Texto base>
::::

“En las dictaduras no florece
ninguna cosa”, dice Fernando González
Cuando Hitler no hubo nada,
menos bajo Stalin y Franco
está acabando con todo.
Rojas, un despilfarrador.
Por Óscar Hernández Monsalve
Fernando González, uno de los más valiosos hombres de nuestro continente, olvidado por una generación, dizque porque en sus obras hay muchas “palabras feas”. Lo que piensa el genial envigadeño sobre la situación literaria y política de Colombia. Una entrevista cerca de los naranjos, de su casa y de su gato plomizo, Manuel. Un Micifú que casi habla y que come, en la mano del filósofo, leche con bizcocho.
“No vuelvo a salir de Colombia porque el mundo se está pareciendo todo a Medellín. La última vez que fui a Bilbao no encontré una persona que caminara distinto. Todos andan del mismo modo. Franco está acabando con España, y con la dignidad de sus escritores”. Sus conceptos sobre Picasso, Salvador Dalí y Jean Paul Sartre. De Madrid dice que es una ciudad falsa, que es “una choricería”.

::::

Extractos de registros>
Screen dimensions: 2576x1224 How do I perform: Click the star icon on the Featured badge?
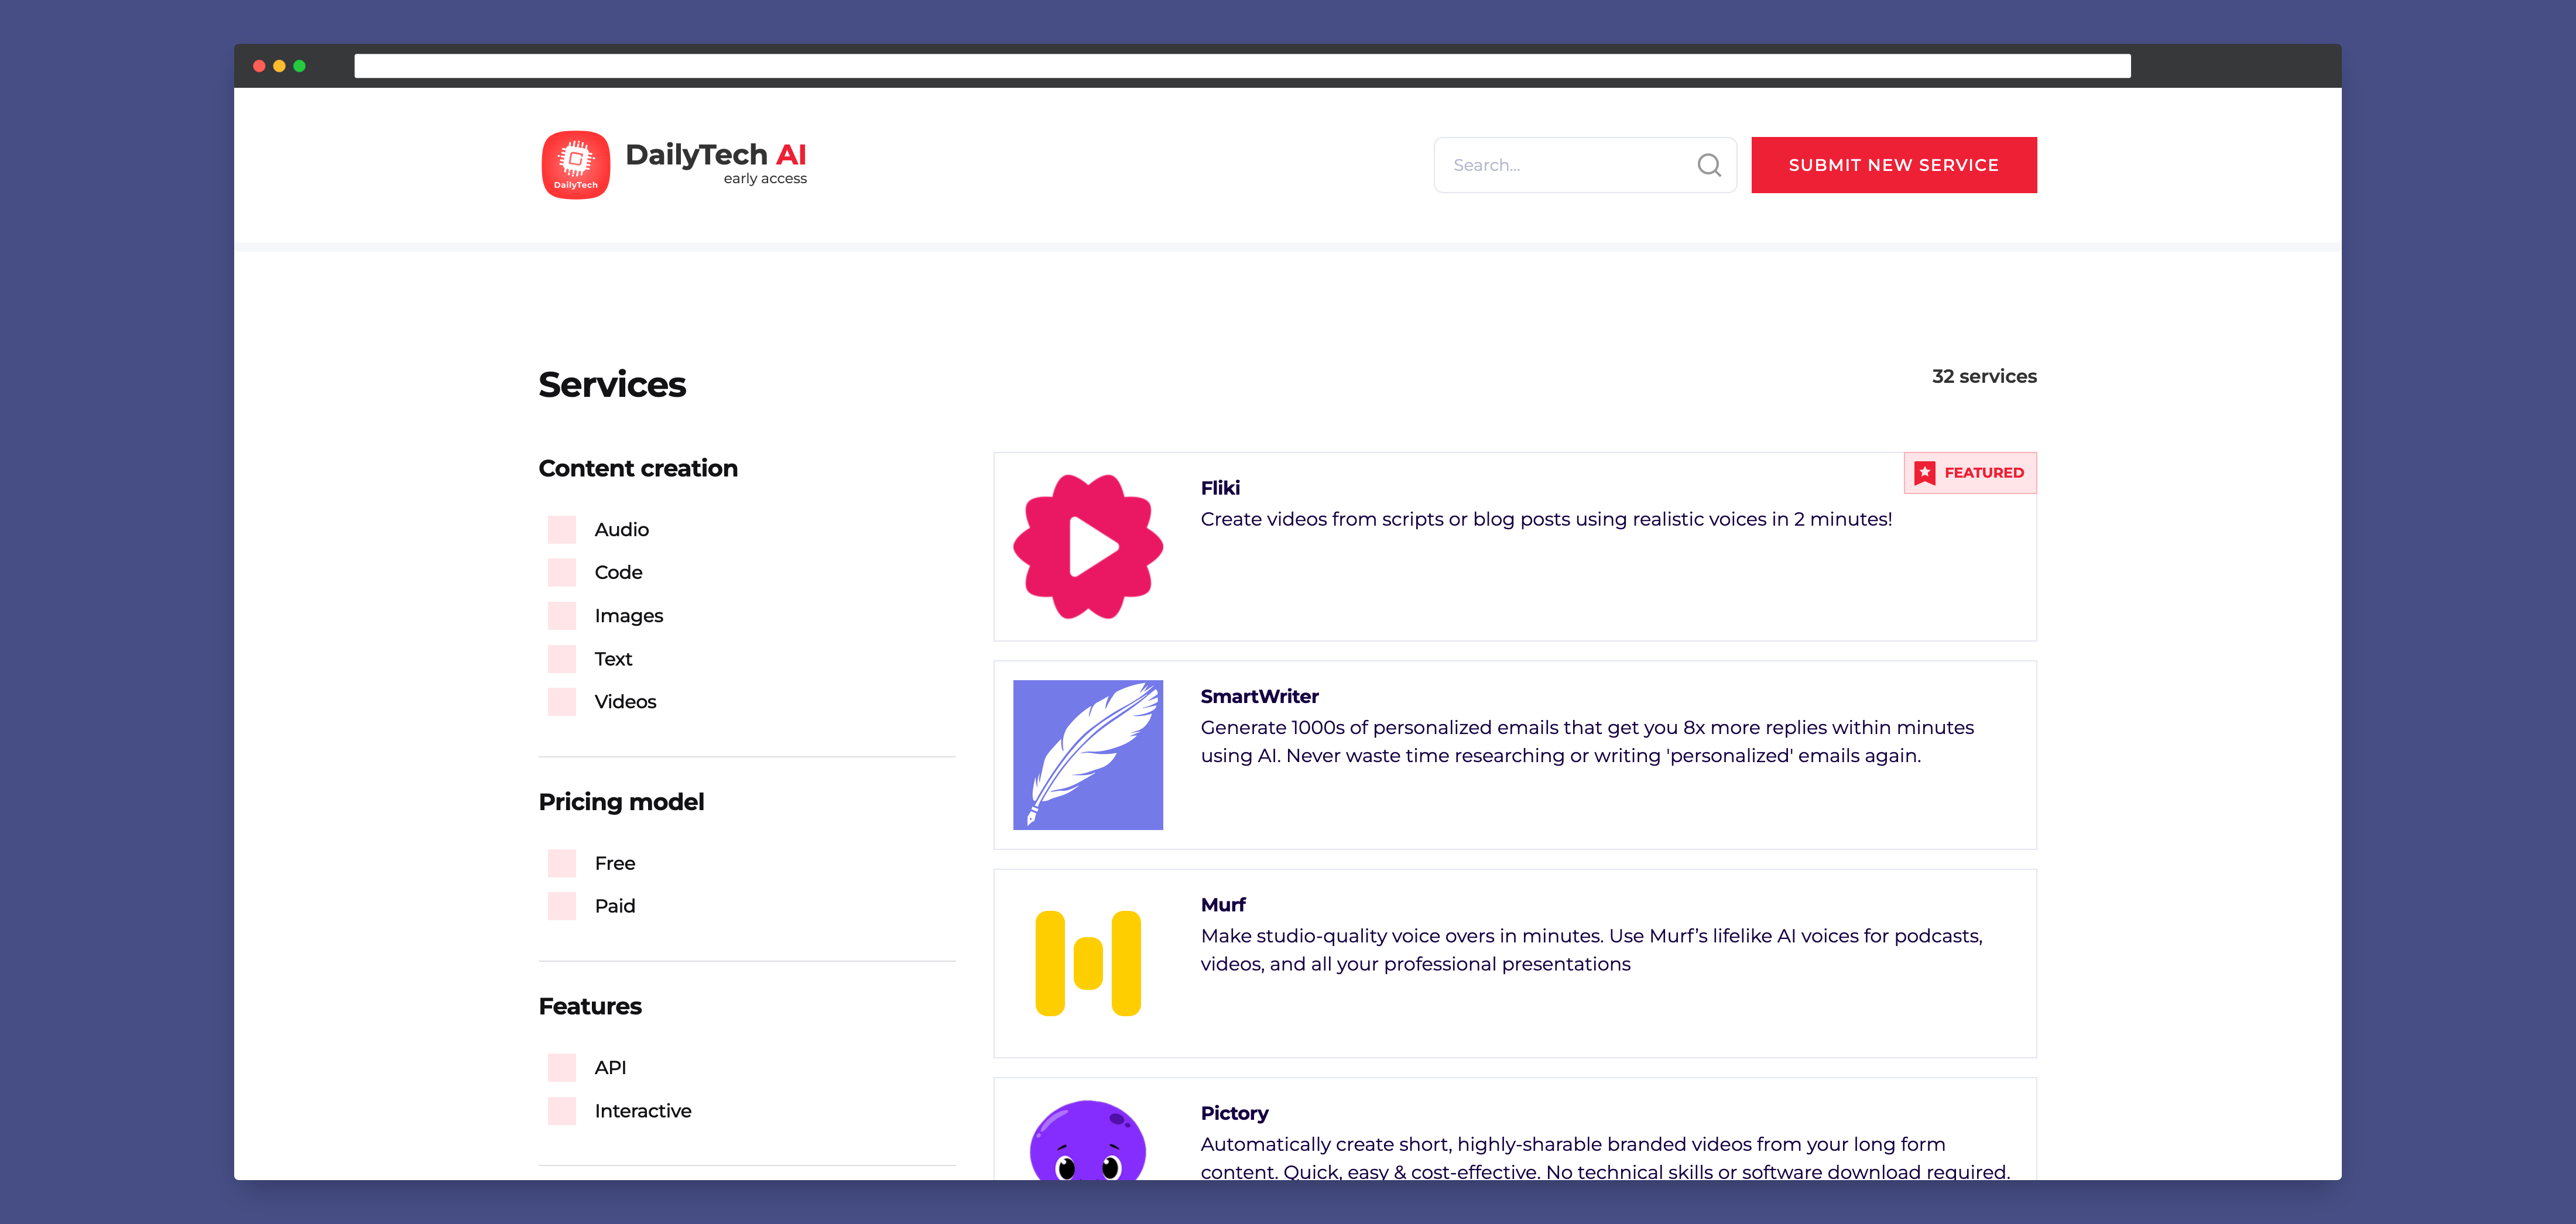point(1924,472)
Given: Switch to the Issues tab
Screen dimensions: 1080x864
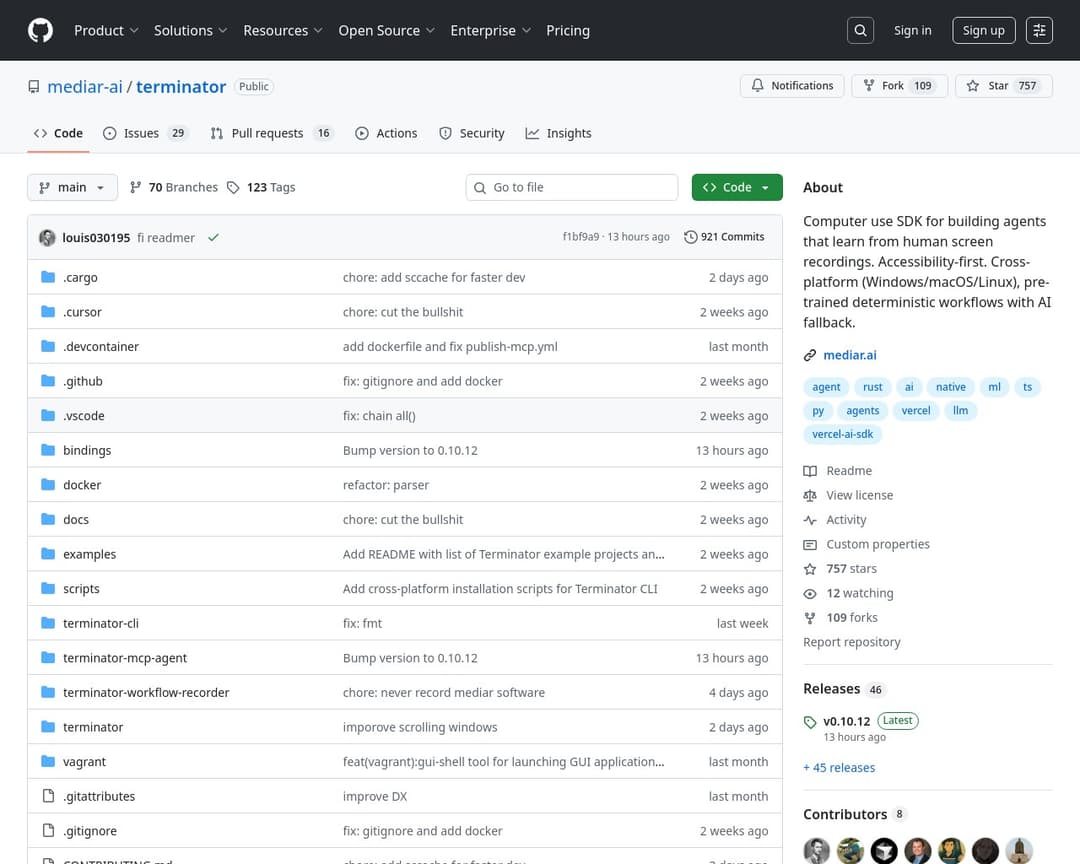Looking at the screenshot, I should click(x=141, y=133).
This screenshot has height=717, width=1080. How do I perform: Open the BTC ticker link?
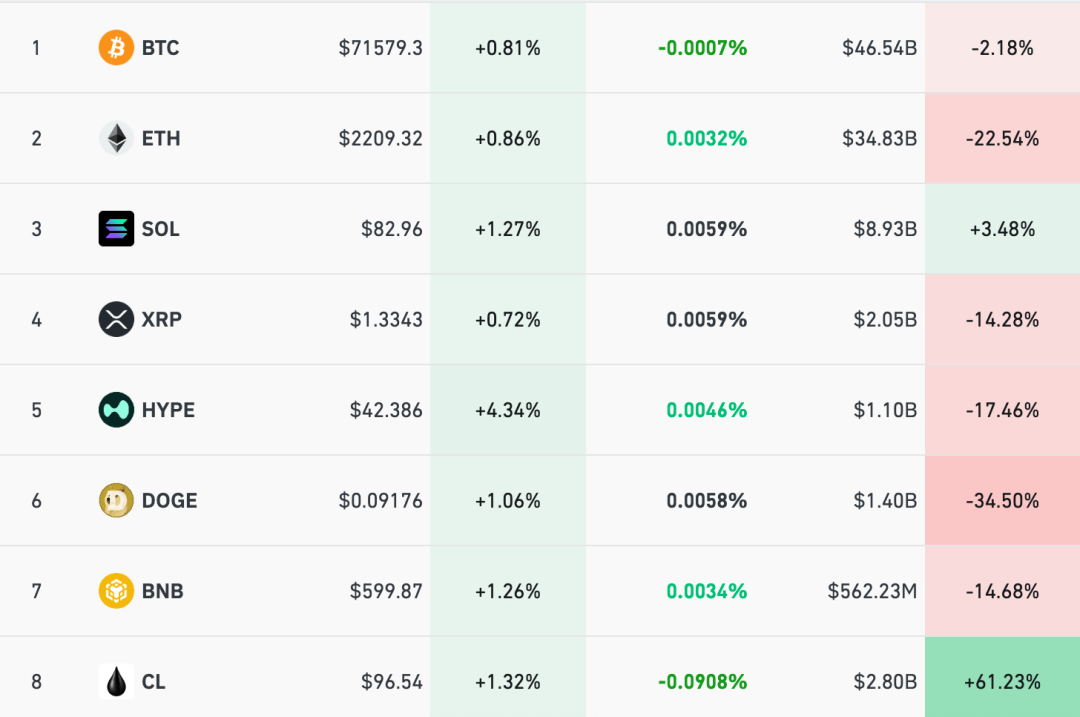[x=160, y=48]
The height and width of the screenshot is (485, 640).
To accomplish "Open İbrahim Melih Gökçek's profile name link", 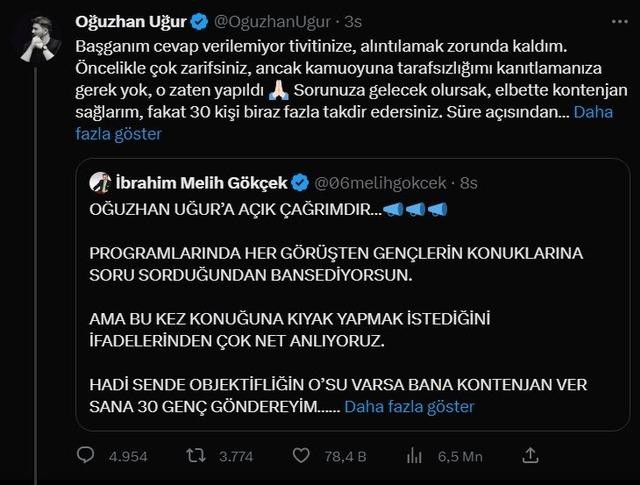I will click(202, 183).
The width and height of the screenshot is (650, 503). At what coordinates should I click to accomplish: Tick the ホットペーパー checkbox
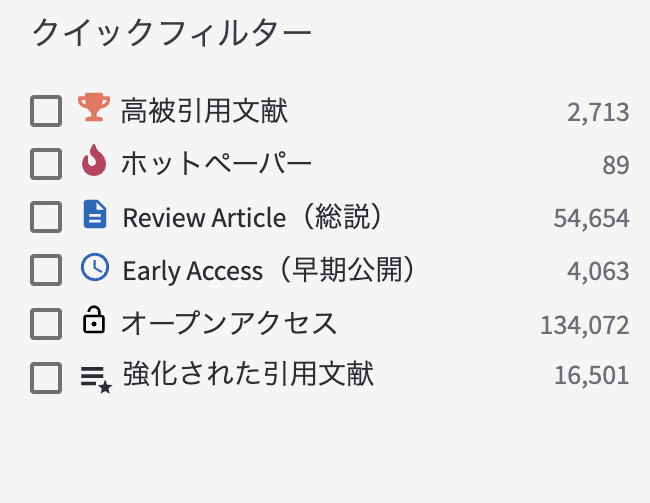click(46, 163)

::::

Tarea propuesta>
Continúa la entrevista con Fernando González a partir de la última oración del texto base. Los registros provienen de una fuente distinta a la del texto.

Respuesta>
Hace muchos años, cuando yo empezaba en la literatura, oía decir:
—Es un viejo grosero.
Otra voz intentaba corear:
—¡Qué horror! ¡Hasta “la grande” la dice en sus libros!
Por ese tiempo yo trabajaba en “El Sol”, un diario que salía milagrosamente cada amanecer, y veía un artículo corto pero cargado de personalidad, que se llamaba “Ex Libris”. Ese artículo, lo mejor del periódico, lo escribía Fernando González. Leyendo aquella prosa seca, espinosa, sabia, imaginaba uno que el autor debía ser un hombre igual a sus terribles cláusulas. Algo así como un cruzado, como un hombre moderno, con la cara atravesada por un tajo de furia. Se adivinaba un ceño de hierro, unos ojos metálicos agujereando el rodillo de la máquina que producía el diario Ex Libris.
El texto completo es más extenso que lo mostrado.